## Work instructions
Could you please output all of the records exactly?

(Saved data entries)
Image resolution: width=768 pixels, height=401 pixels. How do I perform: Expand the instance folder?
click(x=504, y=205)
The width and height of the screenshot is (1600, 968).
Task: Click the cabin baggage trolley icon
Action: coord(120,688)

## Completed task
Image resolution: width=768 pixels, height=401 pixels. How do I perform: Expand the instance folder?
click(x=504, y=205)
The width and height of the screenshot is (1600, 968).
Task: Click the cabin baggage trolley icon
Action: coord(120,688)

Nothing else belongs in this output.